3. I get to do this mostly because of the generosity of friends and neighbors. People who share their abundance with me which feels so so lucky.
My friend’s in laws have a beautiful spread down the Bitterroot Valley with several mature apple and pear trees that they offered up to us. Last Friday, we got our kids to school, loaded up the car with boxes, baskets and buckets and drove south through raining aspen leaves and low slung clouds.
This week I will be sharing a few posts on putting up pears. I had thought about writing about the election but my brain and heart need a break and here in my online plot, I will meditate on the beautiful, satisfying art of making food to nourish my family. And I’ll cast my vote for Hillary with the same conviction I carried while summiting this pear tree.

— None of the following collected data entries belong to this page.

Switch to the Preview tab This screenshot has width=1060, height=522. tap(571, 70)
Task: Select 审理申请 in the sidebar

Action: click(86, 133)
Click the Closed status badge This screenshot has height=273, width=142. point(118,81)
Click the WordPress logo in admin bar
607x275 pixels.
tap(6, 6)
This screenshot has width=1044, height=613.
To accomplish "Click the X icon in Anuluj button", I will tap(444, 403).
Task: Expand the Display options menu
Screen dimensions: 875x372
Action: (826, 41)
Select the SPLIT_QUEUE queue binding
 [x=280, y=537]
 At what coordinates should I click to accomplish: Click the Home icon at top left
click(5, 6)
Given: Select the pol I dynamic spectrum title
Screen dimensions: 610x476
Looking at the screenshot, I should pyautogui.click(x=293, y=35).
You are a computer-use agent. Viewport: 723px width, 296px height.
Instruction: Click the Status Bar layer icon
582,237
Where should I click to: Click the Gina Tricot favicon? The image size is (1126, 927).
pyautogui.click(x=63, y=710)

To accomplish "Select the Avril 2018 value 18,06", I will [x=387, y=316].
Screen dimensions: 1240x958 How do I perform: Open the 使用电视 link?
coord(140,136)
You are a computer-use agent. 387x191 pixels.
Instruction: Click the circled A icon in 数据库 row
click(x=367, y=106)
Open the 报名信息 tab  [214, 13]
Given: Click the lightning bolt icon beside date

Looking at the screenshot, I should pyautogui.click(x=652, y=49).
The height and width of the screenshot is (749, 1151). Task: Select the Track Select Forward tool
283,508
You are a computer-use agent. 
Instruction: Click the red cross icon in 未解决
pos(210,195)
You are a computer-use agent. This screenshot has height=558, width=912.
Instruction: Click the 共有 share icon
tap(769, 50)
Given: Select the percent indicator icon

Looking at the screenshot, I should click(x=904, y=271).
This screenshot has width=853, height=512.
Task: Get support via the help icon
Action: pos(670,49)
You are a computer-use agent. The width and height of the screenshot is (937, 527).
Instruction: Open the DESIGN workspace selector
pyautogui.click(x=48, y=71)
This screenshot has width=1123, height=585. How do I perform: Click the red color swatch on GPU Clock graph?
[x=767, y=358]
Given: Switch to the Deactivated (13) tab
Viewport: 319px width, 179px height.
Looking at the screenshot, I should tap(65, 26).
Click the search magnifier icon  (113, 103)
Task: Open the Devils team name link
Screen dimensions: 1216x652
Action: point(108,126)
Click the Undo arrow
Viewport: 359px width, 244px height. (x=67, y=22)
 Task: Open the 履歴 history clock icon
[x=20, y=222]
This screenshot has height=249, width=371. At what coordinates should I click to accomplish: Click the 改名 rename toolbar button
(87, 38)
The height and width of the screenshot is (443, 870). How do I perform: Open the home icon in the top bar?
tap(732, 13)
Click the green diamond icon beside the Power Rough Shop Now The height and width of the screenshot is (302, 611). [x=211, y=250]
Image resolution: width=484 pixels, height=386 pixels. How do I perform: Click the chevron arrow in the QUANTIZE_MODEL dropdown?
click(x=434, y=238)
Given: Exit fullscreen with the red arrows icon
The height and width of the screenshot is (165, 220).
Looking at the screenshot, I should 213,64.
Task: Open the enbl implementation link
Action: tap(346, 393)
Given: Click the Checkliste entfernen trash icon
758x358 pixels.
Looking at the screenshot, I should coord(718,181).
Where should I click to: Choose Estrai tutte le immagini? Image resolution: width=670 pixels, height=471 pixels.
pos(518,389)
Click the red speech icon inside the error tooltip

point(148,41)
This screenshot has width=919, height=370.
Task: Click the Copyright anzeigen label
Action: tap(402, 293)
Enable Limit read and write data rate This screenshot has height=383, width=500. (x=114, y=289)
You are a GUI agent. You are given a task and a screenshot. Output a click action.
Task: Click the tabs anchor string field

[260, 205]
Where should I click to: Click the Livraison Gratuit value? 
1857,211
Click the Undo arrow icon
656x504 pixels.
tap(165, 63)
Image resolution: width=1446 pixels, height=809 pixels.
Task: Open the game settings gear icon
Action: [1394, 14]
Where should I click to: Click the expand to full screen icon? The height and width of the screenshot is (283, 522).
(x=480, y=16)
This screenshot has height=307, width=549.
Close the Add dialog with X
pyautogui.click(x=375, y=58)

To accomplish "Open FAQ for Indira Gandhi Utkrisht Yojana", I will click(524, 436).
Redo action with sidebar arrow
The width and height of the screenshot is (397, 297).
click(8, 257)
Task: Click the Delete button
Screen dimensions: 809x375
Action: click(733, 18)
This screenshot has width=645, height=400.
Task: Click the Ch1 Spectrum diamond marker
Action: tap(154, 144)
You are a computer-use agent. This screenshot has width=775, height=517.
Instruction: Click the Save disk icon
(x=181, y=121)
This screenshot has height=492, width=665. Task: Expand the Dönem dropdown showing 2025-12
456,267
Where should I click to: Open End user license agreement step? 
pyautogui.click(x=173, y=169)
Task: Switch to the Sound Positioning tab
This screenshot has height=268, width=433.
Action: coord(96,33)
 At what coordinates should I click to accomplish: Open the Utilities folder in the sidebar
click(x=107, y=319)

I made apple pear sauce instead of my regular ol’ apple sauce because all these pears! And, according to my little helpers it is “the best sauce ever of all time.” Especially delicious when served warm.
Straight up pear sauce can sometimes be a little gritty. The addition of tart apples creates a smooth texture and adds a punch to the pear’s sweetness. I don’t know the varieties of fruit we picked but the apple tastes a lot like a Mcintosh. This sauce is simple and pure, using only mother nature’s sweetness. And it’s all made easier by the food strainer I bought last year.
Apple Pear Sauce
makes 6 quarts or 12 pints
you may change quantities and fruit ratios in this recipe without issue
10 lbs apples
10 lbs pears
Quarter pears and apples and toss in a large stock pot. Remove and discard stems; leave seeds and skins. Add about 1-2 cups of water. Cook over medium high heat — stirring the fruit at the bottom to the top a few times — for 15-20 minutes or until fruit is soft but not mush.
Push fruit and run through food strainer in batches, watching all the seeds and skins separate from the glorious golden sauce, working around children who are eating the sauce as quickly as it is coming out. (Margot was fishing with her dad for the day and we were lucky enough to have a good pal stand in)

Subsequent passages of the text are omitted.